In a kingdom where shadows are living magic, 17-year-old Lirael steals a fragment of the dying Sun King’s royal shadow. As the twin suns begin to fade and eternal night approaches, she must master dangerous power, evade deadly assassins, and decide whether to save the kingdom… or rewrite its fate.

Genre
Fantasy
Author
Mercy
Status
Ongoing
Chapters
1
Rating
n/a
Age Rating
16+

Chapter 1

Chapter 1: The Shadow Market

The market never slept, even when the twin suns dipped low and painted the sky in bruised purples and golds. Lanterns woven from captured twilight flickered along the narrow streets of Kael’Vara, their soft light stretching shadows into long, dancing figures that seemed almost alive.

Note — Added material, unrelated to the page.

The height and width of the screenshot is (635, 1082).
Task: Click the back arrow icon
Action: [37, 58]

Lirael moved between the stalls like smoke, her bare feet silent on the warm cobblestones. Her dark cloak, patched too many times, brushed against her ankles. At seventeen, she was small for her age, which made slipping through crowds easy. What she lacked in height she made up for in quick fingers and quicker eyes.

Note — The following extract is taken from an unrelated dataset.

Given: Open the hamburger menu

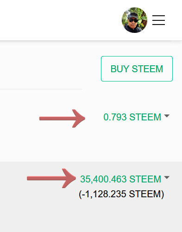Looking at the screenshot, I should point(158,20).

“Fresh shadow silk! Woven under the blood moon—strong enough to bind a lie!” a merchant shouted.

Lirael smirked but didn’t stop. Most of the silk here was weak, barely able to hold a simple knot spell. Real power was rare and expensive. She had come for something else tonight.

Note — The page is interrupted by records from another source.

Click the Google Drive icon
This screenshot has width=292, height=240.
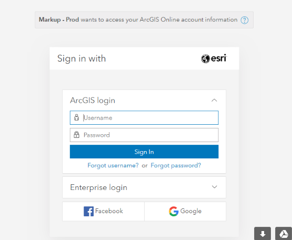click(284, 234)
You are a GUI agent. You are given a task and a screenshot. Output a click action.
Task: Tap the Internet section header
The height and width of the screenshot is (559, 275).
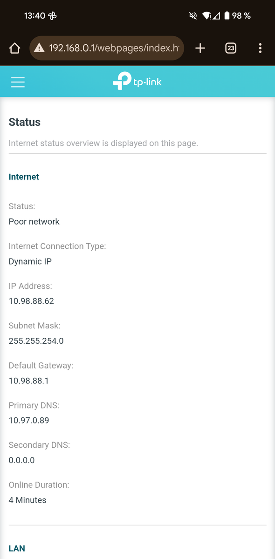click(24, 177)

She paused at the edge of the old square where the true shadow weavers gathered. Here, the air felt thicker, heavier, as if the darkness itself was listening. A circle of hooded figures stood around a raised platform. On it rested a single iron lantern containing something that pulsed with deep, midnight blue light.

A living shadow fragment.

Lirael’s fingers twitched. She could feel it calling to her—the strange pull she had always tried to ignore. Most weavers needed tools and rituals. Lirael only needed to reach out.

She shouldn’t. Her mother had warned her since she was small: Never show them what you can do. They will either worship you or burn you.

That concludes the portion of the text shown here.